Ada banyak sekali kata serapan dalam bahasa Belanda. Menurut kamus praktis Belanda-Indonesia karya Albert van Honthorst dan Windy Novia beberapa kata serapan di antaranya adalah pilot, ambulance, antenne, kraan, kraag, boontjes, dansen, zadel, schakelaar, soup, doker, oom, strijken, saucijs, netjes, gang, stopfles, gordijn, zuster, tante, dan masih banyak lagi.

Menurut Chapman (1992:14), Indo-Eropa lebih umum disebut dengan Indo-Germanic dalam studi yang dilakukan di Jerman. Teori mengenai Indo-Eropa atau Indo-Germanic juga menyatakan bahwa rumpun bahasa ini adalah nenek moyang dari hampir seluruh bahasa modern saat ini. Hampir sama dengan pendapat Beekse, Champ kemudian membagi rumpun bahasa Indo-Germanic menjadi nenek moyang kelompok bahasa yang lebih modern seperti Common Germanic, Common Slavonic, Common Celtic, Common Italic, Common Hellenic, Common Indo-Iranian, dan sebagainya. Cabang bahasa-bahasa ini kemudian menurunkan bahasa-bahasa yang dikenal saat ini, misalnya cabang bahasa Common Germanic menghasilkan bahasa Jerman, Belanda, Denmark, Norwegia, dan Inggris. Berikut ini adalah bagan penurunan bahasa Belanda dari rumpun bahasa Indo-Eropa menurut Chapman:


Bagan 2.1.2. Cabang-cabang Rumpun Bahasa Indo-Eropa atau Indo-Germanic Menurut Chapman

Sedangkan Willems, Dkk. (2016:8), memiliki versi lain dari percabangan bahasa Proto-Germanic hingga ke bahasa Belanda. Salah satu hasil dalam jurnal penelitiannya disebutan bahwa cabang bahasa Proto-Germanic memiliki dua dialek yaitu West Germanic dan Old Norse. Pada dialek jenis West Germanic muncullah beberapa dialek bahasa salah satunya adalah dialek bahasa Belanda mengikuti dialek bahasa yang lain seperti dialek Inggris, Sranan (di wilayah Suriname), Penn Dutch (Pennsylvanian Deutsch), Jerman, Frisian (di wilayah Belanda, Jerman, Denmark), Flemish (di wilayah Belgia), dan Afrikaans (di wilayah Afrika Selatan, Namibia, Botswana, dan Zimbabwe).

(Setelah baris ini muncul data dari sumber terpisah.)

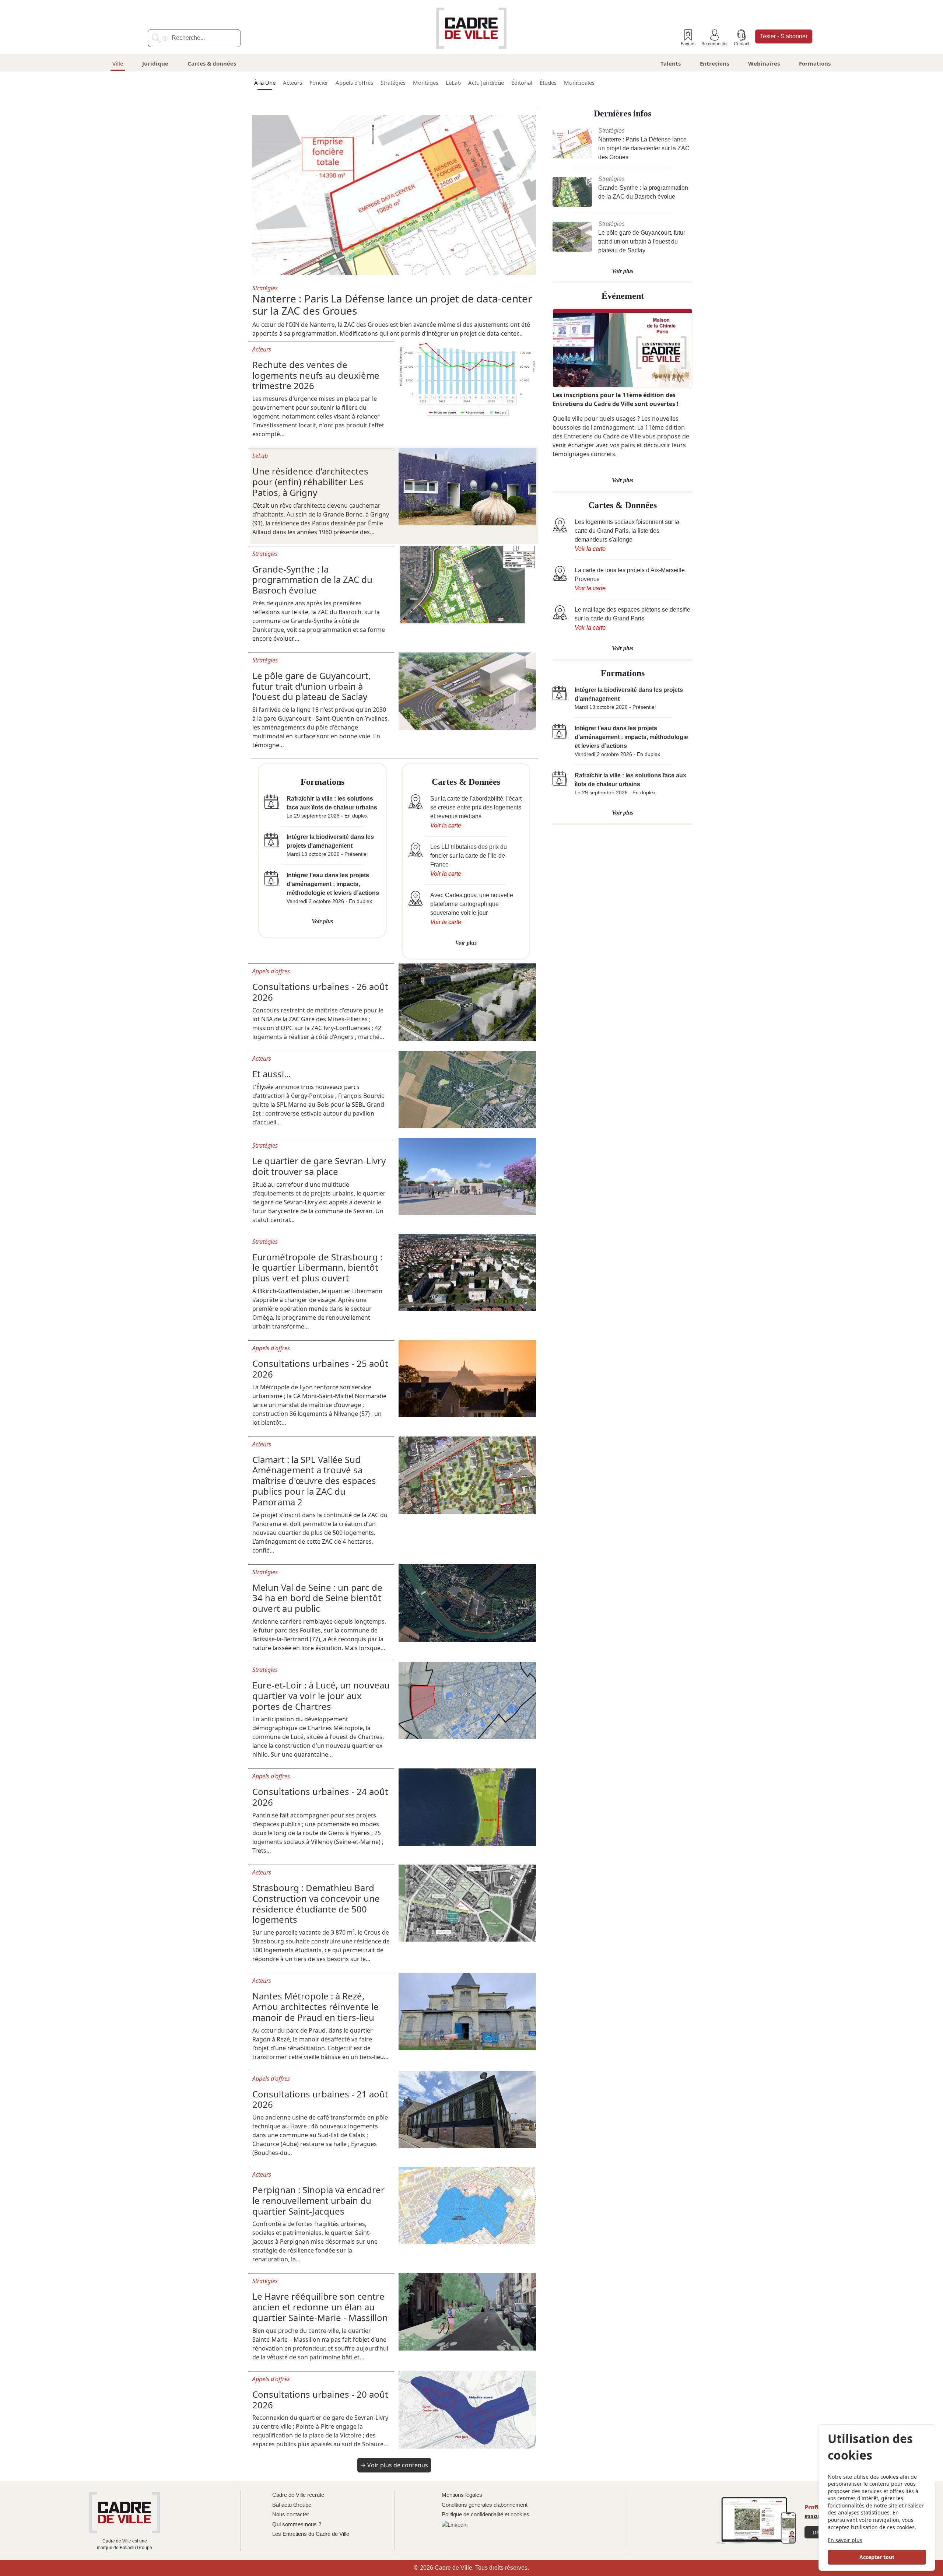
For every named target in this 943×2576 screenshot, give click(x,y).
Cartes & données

Tentunya bahasa Belanda yang digunakan pada masa kini berbeda dengan masa lampau. Pada abad ke-5, perkembangan bahasa Belanda baru pada tahap Old Dutch (bahasa Belanda lama). Bahasa Belanda lama ini dituturkan oleh penduduk yang menempati daerah di Belanda bagian selatan, Belgia bagian utara, Prancis bagian utara, hulu Sungai Rhine, dan Westphalian di wilayah Jerman. Penduduk Belanda bagian timur seperti Achterhoek, Overijssel, dan Drenthe menggunakan bahasa Saxon Lama yang juga memiliki banyak kesamaan dengan bahasa Belanda Lama (Wikipedia, 2016).
 
Pada perkembangannya, di abad ke-9 bahasa Belanda lama (Old Dutch) berubah menjadi bahasa Belanda pertengahan (Middle Dutch) sebelum kemudian menjadi bahasa Belanda yang digunakan hingga kini. Perbedaan tersebut terletak pada penggunaan huruf vokal yang berada di akhir suku kata (Lihat tabel 2.1.1.).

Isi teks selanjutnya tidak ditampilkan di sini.